The string "blank" appears in some lines of the entries that follow; copy each such line.
Segment Open
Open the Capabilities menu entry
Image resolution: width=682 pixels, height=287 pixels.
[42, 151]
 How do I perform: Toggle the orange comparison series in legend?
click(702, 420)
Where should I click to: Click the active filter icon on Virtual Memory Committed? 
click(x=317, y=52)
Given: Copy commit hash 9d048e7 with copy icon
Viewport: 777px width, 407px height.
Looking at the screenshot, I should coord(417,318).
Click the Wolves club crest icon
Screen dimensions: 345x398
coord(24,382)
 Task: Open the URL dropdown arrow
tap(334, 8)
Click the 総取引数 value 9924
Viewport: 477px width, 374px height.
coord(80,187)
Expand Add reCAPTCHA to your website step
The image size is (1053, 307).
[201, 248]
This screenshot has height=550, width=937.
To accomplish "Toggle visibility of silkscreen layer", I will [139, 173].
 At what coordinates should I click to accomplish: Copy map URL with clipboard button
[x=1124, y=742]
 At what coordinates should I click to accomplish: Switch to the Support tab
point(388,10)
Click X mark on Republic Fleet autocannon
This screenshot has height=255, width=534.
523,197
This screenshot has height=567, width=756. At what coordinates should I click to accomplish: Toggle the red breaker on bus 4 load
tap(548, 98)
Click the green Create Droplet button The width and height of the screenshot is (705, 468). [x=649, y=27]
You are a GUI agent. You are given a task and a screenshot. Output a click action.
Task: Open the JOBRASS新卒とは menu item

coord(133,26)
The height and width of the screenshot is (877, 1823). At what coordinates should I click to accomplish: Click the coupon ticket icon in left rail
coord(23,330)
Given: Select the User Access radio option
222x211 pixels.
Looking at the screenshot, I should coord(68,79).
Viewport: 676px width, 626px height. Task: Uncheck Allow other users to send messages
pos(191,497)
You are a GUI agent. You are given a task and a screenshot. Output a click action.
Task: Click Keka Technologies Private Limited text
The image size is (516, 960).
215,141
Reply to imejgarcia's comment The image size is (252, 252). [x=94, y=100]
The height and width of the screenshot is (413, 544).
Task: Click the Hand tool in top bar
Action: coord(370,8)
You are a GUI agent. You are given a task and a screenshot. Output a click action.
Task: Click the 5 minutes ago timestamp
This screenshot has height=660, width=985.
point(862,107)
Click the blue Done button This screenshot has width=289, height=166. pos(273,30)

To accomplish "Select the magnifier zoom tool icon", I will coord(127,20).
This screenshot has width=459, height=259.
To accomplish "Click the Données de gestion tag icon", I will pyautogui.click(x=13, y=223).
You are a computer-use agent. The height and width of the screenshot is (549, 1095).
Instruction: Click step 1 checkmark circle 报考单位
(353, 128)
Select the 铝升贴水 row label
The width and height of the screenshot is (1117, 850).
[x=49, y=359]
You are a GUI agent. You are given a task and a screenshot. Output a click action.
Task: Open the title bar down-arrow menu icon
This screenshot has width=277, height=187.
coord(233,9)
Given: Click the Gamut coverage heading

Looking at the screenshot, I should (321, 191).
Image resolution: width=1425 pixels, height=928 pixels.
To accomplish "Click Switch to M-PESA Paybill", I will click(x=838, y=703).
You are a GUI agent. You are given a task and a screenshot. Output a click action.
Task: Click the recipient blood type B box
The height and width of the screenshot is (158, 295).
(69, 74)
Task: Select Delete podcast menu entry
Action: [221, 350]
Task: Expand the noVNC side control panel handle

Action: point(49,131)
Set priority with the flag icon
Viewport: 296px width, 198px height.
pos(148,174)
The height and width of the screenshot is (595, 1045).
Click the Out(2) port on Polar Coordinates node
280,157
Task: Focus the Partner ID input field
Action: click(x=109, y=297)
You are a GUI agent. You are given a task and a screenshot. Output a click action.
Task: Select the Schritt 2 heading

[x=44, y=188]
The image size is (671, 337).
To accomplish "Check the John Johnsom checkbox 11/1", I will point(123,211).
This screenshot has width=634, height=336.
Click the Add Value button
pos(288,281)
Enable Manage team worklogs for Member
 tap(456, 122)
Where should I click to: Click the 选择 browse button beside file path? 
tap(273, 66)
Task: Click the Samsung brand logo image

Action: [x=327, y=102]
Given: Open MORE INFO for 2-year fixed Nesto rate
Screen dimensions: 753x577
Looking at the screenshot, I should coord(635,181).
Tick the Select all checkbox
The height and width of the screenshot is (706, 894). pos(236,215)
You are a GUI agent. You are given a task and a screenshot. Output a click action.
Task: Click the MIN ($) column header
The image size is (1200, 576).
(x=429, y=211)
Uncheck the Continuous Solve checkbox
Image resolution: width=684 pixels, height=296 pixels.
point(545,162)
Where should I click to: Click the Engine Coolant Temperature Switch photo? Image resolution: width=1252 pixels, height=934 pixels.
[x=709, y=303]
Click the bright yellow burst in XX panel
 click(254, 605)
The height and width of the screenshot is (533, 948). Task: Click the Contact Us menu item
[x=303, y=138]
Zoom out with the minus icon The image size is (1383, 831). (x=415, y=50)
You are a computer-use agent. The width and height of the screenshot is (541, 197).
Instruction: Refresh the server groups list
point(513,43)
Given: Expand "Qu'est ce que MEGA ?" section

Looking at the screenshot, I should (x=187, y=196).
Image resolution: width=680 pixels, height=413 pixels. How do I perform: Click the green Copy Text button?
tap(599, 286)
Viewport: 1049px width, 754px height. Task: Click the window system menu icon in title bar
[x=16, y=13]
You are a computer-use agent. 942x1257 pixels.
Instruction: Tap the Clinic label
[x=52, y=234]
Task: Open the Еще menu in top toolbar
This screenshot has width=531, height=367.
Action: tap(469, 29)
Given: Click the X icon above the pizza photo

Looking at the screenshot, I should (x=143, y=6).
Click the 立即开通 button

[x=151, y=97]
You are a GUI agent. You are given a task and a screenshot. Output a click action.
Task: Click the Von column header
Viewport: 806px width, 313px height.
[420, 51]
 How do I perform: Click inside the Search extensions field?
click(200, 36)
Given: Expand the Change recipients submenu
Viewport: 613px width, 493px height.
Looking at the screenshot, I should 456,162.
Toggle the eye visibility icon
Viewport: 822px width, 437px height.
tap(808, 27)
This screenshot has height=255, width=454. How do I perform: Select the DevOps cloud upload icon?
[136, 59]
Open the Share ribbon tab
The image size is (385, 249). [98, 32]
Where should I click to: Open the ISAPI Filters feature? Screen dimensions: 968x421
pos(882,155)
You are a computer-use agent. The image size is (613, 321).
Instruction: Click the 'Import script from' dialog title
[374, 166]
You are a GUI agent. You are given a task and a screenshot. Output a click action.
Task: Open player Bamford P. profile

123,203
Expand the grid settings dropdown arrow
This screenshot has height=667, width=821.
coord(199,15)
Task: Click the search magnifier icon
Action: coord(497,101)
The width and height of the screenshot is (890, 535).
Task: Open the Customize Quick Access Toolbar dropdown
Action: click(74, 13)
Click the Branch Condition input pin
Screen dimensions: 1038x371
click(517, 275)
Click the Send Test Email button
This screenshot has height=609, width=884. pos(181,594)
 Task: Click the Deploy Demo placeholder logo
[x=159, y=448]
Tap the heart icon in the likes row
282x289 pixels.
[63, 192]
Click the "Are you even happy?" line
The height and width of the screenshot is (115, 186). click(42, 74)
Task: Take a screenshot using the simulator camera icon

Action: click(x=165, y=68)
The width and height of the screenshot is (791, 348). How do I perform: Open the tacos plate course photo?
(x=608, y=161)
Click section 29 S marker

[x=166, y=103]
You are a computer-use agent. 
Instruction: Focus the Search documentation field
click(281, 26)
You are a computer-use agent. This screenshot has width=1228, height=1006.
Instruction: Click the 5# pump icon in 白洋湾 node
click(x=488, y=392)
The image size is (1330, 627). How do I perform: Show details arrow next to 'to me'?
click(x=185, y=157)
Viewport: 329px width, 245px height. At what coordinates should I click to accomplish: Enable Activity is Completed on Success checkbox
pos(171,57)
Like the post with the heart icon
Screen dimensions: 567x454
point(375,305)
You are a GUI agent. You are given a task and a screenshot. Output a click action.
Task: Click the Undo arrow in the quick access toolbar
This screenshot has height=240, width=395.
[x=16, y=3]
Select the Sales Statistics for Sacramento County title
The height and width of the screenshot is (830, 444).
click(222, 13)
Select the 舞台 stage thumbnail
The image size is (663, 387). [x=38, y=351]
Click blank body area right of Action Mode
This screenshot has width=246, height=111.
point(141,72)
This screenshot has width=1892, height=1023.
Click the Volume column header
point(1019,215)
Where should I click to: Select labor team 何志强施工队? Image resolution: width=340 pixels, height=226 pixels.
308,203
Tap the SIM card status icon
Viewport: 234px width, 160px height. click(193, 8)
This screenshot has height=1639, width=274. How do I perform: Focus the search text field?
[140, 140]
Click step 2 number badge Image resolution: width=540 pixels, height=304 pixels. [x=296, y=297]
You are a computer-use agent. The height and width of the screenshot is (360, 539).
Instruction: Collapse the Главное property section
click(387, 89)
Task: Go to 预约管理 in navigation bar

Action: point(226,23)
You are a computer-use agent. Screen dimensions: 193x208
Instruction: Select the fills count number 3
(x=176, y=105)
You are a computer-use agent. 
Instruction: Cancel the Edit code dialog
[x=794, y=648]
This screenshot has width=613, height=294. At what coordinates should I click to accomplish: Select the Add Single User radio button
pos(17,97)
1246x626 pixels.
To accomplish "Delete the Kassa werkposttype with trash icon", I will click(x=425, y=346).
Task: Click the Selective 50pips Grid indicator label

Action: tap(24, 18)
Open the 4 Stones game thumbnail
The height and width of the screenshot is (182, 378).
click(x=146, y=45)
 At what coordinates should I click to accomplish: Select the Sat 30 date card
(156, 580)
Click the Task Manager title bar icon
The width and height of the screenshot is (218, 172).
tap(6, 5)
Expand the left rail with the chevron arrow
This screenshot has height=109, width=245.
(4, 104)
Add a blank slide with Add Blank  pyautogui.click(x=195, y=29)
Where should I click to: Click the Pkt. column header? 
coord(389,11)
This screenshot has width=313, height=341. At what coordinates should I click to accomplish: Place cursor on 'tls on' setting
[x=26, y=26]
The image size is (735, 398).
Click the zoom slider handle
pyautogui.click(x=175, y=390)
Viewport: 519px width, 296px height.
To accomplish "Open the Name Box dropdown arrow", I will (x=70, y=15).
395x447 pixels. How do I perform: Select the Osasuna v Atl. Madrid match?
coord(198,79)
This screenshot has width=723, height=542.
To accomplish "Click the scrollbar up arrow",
Segment Closed
RESULT OF THE TASK ▸
Click blank body area right of Action Mode
Add a blank slide with Add Blank  pyautogui.click(x=195, y=29)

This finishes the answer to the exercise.